Data under study »
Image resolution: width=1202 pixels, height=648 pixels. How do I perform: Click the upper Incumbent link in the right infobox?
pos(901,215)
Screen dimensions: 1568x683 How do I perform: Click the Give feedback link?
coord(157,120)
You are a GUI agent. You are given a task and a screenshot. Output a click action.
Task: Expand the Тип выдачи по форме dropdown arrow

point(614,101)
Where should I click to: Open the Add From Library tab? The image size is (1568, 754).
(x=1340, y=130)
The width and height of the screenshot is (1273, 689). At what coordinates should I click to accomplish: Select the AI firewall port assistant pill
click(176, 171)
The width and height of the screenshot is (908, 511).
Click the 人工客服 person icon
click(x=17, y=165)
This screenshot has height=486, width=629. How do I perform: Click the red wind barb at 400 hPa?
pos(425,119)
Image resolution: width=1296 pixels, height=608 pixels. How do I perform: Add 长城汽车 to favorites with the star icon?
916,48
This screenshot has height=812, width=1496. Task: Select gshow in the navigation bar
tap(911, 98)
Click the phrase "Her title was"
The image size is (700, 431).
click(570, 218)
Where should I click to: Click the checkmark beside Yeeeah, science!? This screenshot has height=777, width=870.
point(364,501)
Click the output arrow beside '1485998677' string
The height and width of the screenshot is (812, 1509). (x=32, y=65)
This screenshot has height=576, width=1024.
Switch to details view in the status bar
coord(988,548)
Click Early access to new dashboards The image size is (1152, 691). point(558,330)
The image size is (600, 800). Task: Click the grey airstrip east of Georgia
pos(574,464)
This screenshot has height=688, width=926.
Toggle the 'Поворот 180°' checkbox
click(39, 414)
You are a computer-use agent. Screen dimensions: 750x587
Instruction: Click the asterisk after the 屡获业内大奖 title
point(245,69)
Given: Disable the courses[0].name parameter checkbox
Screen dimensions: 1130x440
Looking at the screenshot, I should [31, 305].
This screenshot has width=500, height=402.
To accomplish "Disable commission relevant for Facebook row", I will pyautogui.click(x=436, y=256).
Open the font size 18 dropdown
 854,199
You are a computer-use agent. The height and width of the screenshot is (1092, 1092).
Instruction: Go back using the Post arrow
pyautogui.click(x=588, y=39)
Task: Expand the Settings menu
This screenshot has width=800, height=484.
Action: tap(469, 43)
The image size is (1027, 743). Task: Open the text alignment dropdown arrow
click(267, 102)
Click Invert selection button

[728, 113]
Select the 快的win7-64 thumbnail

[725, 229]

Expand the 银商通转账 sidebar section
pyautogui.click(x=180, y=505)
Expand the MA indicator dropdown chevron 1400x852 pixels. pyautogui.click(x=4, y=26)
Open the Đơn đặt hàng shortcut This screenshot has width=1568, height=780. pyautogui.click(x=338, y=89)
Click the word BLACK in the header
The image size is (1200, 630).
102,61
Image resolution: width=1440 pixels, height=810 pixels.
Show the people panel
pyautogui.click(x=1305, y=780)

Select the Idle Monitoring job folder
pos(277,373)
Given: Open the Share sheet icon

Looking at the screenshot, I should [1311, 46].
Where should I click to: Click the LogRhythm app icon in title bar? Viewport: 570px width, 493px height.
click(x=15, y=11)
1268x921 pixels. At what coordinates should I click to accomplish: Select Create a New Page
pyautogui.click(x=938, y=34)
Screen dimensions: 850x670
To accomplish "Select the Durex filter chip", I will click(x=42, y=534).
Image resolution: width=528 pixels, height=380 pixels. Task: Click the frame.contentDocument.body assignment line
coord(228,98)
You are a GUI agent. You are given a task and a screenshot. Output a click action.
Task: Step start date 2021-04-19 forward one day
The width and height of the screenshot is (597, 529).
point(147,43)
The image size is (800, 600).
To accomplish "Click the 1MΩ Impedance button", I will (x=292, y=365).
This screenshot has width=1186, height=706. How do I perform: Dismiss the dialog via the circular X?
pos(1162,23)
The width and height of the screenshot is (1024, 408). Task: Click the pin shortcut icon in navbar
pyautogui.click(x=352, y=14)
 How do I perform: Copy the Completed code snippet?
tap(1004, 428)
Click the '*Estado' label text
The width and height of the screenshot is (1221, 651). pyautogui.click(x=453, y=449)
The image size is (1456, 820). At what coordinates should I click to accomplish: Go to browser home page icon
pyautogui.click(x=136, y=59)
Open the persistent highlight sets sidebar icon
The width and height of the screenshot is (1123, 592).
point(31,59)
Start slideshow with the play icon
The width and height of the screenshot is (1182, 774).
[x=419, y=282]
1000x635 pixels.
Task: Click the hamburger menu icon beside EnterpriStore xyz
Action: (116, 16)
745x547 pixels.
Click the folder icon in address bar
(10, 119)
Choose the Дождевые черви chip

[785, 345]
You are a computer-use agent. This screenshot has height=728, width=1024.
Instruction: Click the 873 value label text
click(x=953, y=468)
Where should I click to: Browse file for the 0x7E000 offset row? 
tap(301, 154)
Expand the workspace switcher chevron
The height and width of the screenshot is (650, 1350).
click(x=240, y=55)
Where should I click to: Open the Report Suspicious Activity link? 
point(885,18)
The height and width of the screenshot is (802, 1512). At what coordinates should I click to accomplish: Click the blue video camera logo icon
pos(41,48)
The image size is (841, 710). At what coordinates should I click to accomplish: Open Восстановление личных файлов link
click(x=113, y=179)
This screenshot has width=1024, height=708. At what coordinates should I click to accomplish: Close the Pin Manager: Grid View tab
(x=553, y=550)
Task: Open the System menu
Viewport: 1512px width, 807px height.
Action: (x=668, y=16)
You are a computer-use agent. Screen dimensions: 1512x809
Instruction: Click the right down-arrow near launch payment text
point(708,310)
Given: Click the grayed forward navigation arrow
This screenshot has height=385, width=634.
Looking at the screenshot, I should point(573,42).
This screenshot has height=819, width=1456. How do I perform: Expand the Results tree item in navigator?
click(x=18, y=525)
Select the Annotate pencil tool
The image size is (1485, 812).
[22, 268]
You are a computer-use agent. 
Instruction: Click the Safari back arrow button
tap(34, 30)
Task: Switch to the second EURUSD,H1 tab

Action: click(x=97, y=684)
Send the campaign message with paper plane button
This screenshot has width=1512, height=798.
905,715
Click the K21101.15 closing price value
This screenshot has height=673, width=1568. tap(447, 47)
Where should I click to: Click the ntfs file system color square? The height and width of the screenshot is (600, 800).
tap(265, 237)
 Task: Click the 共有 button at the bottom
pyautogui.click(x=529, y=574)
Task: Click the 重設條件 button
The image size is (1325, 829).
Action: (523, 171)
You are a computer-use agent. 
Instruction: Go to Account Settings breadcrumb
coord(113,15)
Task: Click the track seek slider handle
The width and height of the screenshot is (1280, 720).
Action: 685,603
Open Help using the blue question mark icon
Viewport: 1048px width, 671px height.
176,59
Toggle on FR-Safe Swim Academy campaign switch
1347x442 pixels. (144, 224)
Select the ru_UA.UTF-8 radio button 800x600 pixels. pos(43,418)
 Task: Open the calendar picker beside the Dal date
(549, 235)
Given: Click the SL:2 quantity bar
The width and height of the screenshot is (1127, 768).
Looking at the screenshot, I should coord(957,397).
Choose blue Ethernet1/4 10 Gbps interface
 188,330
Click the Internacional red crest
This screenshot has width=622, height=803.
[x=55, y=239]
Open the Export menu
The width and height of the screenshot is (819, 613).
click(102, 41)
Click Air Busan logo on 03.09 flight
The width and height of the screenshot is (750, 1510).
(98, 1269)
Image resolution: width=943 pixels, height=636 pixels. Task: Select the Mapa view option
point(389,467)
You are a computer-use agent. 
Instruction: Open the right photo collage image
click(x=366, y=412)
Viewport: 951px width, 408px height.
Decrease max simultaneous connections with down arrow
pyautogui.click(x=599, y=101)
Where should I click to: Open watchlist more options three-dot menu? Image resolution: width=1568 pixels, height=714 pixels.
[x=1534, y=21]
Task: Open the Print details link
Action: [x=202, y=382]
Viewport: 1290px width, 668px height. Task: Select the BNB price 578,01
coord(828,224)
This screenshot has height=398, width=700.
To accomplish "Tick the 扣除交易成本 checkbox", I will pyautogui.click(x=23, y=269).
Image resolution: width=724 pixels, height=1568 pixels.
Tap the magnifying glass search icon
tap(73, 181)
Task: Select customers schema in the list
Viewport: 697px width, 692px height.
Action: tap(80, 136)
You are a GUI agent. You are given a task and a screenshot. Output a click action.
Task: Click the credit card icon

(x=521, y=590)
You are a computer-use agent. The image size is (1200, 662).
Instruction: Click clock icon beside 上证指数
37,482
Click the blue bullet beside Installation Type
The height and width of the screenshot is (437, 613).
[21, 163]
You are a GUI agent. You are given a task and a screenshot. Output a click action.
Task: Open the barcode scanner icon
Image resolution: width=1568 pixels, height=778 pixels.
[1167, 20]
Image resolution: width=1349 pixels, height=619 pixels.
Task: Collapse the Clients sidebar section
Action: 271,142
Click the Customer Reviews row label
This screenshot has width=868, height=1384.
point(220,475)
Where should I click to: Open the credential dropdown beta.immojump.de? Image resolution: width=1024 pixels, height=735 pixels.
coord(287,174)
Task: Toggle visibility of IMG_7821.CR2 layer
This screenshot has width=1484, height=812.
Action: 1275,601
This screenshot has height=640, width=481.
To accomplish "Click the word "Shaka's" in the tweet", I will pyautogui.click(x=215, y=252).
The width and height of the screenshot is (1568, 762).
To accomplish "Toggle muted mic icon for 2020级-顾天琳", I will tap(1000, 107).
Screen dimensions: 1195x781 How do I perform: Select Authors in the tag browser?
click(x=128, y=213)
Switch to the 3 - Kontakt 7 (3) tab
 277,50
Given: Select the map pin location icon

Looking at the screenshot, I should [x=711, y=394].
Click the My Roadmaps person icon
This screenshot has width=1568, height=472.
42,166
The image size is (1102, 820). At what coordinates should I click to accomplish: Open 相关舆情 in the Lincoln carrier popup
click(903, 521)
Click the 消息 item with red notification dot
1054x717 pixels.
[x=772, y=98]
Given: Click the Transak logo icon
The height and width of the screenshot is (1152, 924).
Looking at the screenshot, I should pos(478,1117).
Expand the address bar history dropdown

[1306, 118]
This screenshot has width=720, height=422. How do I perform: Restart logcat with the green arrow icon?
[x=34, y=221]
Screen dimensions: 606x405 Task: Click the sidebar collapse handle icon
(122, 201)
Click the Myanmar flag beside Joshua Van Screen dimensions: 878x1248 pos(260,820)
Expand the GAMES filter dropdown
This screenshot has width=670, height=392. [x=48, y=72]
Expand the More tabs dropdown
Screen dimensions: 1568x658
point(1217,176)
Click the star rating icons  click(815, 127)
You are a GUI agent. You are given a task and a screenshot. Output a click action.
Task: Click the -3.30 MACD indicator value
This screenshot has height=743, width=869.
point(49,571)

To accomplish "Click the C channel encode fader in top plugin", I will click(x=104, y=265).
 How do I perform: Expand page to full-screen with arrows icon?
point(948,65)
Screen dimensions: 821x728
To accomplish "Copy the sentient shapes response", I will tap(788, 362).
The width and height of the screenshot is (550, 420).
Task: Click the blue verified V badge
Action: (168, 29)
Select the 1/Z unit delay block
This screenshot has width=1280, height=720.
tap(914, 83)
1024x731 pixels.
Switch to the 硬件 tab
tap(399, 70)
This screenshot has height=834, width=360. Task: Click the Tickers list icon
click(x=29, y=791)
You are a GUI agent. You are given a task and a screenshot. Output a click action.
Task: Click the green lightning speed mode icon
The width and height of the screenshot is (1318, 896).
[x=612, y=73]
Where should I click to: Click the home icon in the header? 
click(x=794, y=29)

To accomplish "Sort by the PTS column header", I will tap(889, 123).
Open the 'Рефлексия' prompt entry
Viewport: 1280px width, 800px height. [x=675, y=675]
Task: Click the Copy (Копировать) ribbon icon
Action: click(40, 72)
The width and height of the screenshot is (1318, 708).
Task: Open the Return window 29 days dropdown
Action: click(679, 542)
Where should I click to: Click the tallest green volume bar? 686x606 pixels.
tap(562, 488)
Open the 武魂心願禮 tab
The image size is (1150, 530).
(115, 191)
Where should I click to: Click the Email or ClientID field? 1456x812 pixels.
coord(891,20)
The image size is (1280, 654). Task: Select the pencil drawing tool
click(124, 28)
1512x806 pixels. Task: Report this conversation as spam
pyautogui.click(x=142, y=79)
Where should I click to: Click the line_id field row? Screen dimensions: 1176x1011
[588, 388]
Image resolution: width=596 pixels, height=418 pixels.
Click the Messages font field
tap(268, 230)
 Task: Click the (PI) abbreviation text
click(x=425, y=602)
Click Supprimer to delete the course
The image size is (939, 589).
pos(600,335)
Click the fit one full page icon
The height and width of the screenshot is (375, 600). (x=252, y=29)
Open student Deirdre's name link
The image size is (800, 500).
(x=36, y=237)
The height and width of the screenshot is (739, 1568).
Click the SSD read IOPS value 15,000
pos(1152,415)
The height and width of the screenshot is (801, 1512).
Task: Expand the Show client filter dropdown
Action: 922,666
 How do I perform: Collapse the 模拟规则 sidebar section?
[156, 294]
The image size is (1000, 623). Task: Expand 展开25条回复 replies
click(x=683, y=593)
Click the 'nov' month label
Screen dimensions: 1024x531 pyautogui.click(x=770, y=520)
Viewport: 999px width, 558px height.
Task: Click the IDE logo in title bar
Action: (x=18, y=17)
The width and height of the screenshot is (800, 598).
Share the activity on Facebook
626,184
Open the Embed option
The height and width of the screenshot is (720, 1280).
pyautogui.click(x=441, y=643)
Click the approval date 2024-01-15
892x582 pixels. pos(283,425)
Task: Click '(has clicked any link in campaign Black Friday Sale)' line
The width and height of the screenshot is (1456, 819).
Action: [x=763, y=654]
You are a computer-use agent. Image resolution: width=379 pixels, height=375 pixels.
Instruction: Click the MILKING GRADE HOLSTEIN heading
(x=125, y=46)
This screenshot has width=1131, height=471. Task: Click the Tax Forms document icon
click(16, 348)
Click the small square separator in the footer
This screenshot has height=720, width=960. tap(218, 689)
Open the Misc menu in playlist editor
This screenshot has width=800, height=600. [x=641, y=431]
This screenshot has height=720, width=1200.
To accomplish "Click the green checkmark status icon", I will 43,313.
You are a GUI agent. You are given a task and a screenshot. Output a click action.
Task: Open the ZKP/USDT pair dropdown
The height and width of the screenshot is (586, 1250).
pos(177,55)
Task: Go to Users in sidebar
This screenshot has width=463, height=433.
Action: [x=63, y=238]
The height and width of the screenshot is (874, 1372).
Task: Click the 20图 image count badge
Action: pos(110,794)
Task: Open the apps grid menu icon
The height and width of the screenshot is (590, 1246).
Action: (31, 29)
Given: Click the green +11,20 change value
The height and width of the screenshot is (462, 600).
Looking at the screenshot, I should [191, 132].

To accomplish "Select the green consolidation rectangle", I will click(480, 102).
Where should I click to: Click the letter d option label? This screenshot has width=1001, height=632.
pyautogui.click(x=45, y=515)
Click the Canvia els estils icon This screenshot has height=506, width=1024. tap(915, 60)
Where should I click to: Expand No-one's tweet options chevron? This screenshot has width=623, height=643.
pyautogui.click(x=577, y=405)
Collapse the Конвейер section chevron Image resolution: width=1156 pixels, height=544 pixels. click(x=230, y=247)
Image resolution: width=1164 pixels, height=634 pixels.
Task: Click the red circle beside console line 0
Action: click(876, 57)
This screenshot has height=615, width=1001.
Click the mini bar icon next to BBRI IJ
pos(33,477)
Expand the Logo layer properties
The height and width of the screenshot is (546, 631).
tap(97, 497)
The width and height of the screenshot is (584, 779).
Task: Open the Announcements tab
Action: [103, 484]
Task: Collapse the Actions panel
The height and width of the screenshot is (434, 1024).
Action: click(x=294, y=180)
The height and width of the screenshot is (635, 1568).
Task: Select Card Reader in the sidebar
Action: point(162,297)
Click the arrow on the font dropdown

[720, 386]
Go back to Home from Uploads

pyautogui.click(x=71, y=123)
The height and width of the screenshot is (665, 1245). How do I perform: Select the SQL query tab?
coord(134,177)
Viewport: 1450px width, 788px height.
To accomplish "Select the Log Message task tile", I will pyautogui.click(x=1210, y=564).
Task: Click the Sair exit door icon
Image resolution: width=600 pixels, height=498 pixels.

Work required » All lines from the top of the data through the line containing "The width and height of the screenshot is (908, 511)." need to be retyped exactly, and nothing more.

Answer box »
Image resolution: width=1202 pixels, height=648 pixels. How do I perform: Click the upper Incumbent link in the right infobox?
pos(901,215)
Screen dimensions: 1568x683 How do I perform: Click the Give feedback link?
coord(157,120)
You are a GUI agent. You are given a task and a screenshot. Output a click action.
Task: Expand the Тип выдачи по форме dropdown arrow

point(614,101)
Where should I click to: Open the Add From Library tab? The image size is (1568, 754).
(x=1340, y=130)
The width and height of the screenshot is (1273, 689). At what coordinates should I click to accomplish: Select the AI firewall port assistant pill
click(176, 171)
The width and height of the screenshot is (908, 511).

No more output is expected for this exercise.